**Exercise aim**
In the material below, find the line with "Open the revision History icon" and the line with "This screenshot has width=816, height=578.", then output both and every line between them exactly, omitting pictures.

**Source material**
○ ○ ○

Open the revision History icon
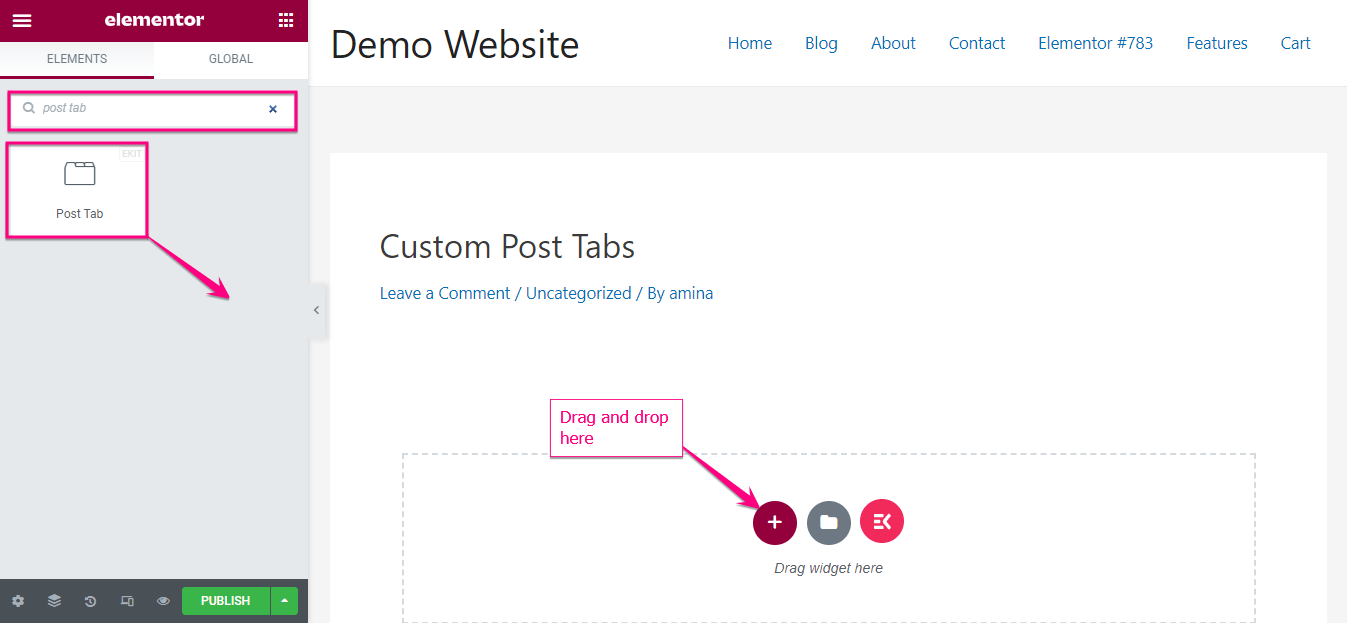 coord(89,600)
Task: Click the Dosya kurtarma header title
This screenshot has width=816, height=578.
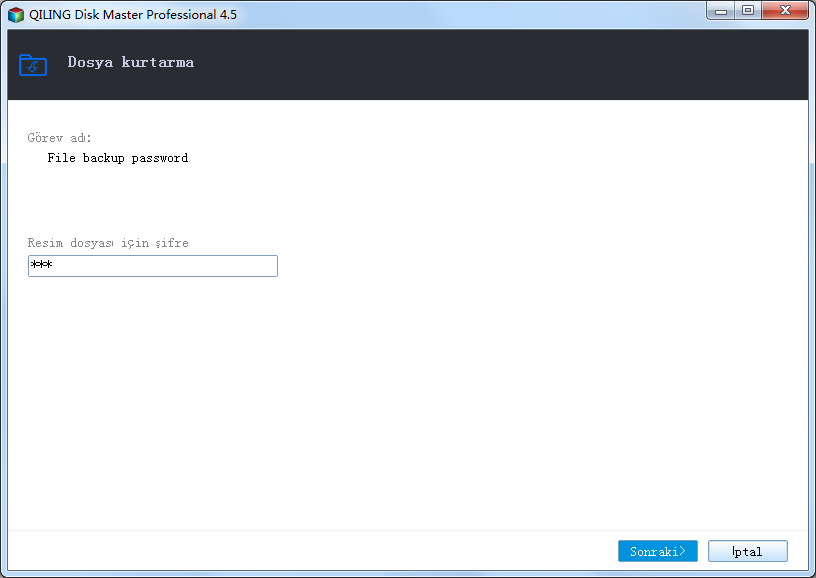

○ ○ ○

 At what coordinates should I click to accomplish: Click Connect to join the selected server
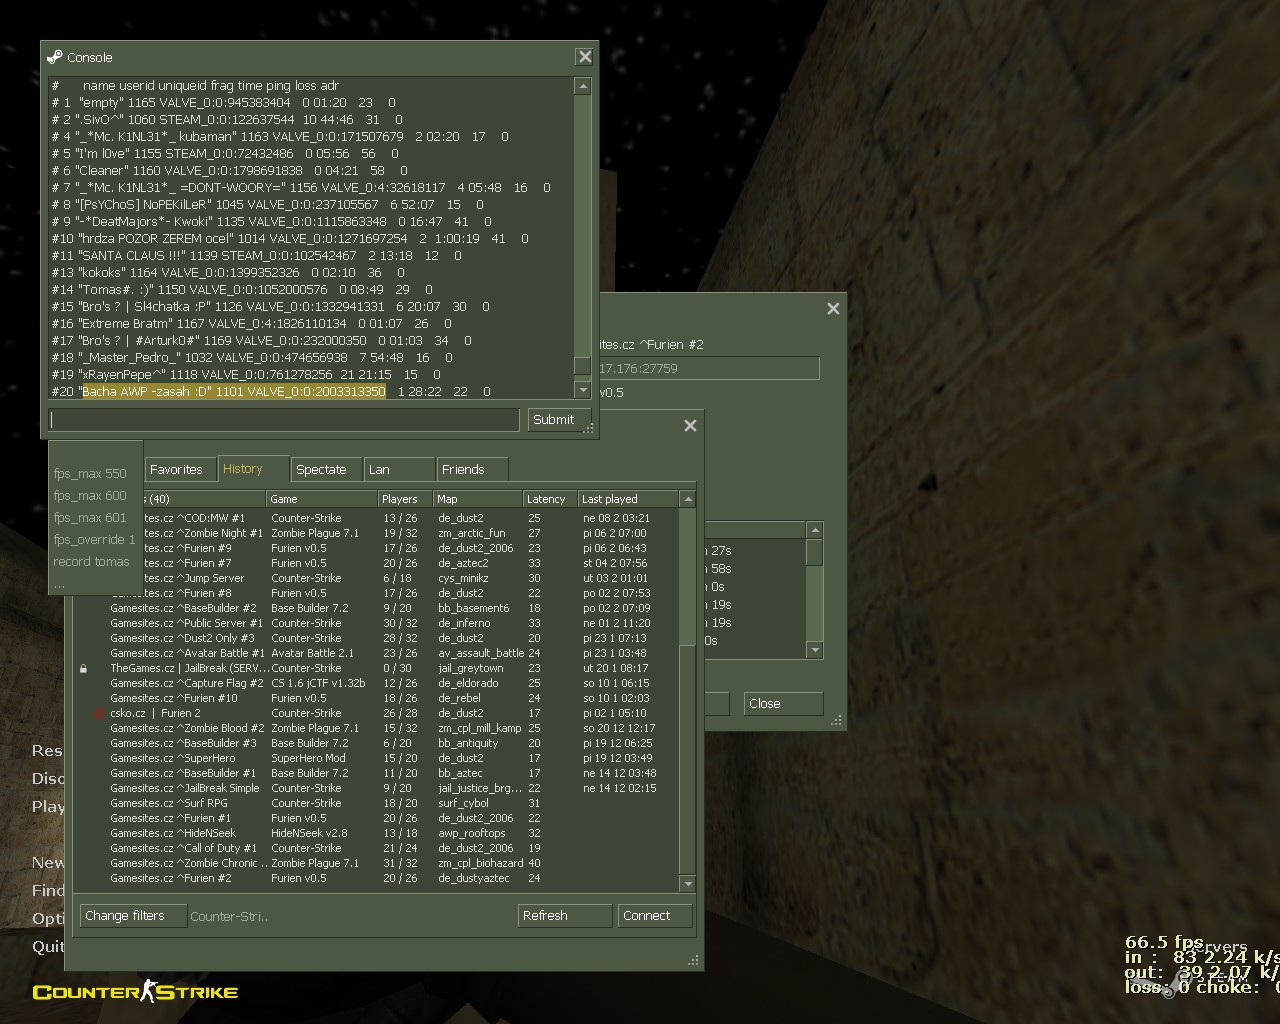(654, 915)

○ ○ ○

**Output of the exercise**
Open the revision History icon
 coord(89,600)
Task: Click the Dosya kurtarma header title
This screenshot has width=816, height=578.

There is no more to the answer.